**What the task requires**
Copy the stretch from the line containing "At what coordinates should I click to accomplish: Open the print" through the line containing "I will coord(78,29).", replacing "Skype" with "Teams" and leaving everything else unchanged.
>> START
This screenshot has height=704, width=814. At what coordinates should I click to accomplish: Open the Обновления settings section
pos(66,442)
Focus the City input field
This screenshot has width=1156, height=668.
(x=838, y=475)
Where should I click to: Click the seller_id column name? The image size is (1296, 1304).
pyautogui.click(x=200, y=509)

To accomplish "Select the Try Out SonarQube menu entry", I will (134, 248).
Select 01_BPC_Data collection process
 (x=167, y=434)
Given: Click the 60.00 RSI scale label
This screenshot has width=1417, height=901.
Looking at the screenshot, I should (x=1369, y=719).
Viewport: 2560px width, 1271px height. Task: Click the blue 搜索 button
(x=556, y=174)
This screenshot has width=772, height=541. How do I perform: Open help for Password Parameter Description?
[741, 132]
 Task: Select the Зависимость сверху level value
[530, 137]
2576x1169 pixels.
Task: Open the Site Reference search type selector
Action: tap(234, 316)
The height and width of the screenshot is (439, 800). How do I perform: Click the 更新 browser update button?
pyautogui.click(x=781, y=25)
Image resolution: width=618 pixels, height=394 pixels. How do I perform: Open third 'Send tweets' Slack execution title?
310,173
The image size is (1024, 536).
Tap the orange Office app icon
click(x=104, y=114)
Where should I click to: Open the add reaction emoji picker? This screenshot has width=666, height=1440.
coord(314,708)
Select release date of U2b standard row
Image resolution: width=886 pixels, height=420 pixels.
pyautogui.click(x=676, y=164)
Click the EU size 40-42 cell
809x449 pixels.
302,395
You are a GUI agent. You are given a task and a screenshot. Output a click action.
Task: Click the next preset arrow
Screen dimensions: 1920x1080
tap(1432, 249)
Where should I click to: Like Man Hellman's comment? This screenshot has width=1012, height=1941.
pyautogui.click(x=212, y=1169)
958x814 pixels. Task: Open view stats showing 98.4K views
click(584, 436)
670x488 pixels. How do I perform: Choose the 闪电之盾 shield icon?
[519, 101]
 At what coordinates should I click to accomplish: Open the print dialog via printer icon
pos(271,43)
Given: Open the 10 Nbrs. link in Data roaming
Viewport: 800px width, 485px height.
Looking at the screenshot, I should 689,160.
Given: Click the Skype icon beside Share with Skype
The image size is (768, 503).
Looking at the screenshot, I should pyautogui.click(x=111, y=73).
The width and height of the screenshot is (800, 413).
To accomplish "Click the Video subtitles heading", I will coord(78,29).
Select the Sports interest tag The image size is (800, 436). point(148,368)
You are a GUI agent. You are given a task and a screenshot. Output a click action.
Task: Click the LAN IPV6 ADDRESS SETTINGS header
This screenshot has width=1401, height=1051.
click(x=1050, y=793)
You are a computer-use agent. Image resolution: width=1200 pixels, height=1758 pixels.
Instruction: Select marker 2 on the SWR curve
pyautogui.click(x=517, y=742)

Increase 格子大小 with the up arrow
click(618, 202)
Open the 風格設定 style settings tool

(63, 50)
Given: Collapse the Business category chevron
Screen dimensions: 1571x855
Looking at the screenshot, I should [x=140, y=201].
>> END
**Output for this exercise**
 At what coordinates should I click to accomplish: Open the print dialog via printer icon
pos(271,43)
Given: Open the 10 Nbrs. link in Data roaming
Viewport: 800px width, 485px height.
Looking at the screenshot, I should 689,160.
Given: Click the Teams icon beside Share with Teams
The image size is (768, 503).
Looking at the screenshot, I should pyautogui.click(x=111, y=73).
The width and height of the screenshot is (800, 413).
To accomplish "Click the Video subtitles heading", I will coord(78,29).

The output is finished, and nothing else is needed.